Pull each line holding "agent" out of the entries below.

Segment Start: SOURCE RECORDS

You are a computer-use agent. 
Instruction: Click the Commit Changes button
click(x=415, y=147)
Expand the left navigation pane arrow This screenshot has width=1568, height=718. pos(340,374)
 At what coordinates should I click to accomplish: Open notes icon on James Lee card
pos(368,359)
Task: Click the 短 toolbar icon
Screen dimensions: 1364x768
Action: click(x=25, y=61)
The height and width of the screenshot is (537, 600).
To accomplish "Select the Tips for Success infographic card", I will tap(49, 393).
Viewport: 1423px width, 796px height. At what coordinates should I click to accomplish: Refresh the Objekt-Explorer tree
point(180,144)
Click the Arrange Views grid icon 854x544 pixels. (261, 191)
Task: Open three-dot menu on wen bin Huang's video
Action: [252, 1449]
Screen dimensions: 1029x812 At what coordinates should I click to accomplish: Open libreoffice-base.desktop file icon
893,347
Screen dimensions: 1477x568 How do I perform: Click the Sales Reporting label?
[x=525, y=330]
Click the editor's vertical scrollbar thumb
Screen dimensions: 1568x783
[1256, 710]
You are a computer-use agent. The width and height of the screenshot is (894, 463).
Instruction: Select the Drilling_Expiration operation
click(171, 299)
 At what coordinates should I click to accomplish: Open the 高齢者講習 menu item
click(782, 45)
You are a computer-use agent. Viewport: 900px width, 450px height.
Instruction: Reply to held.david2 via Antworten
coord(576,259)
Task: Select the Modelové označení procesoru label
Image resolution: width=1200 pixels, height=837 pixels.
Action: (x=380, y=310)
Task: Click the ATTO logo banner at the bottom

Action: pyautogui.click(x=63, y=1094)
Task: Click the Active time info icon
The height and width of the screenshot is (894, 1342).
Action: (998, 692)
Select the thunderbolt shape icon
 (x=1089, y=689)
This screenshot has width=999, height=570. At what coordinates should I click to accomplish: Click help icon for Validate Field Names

Segment End: SOURCE RECORDS

→ **TASK SOLUTION**:
You are a computer-use agent. 
You are a computer-use agent. The width and height of the screenshot is (894, 463).
You are a computer-use agent. Viewport: 900px width, 450px height.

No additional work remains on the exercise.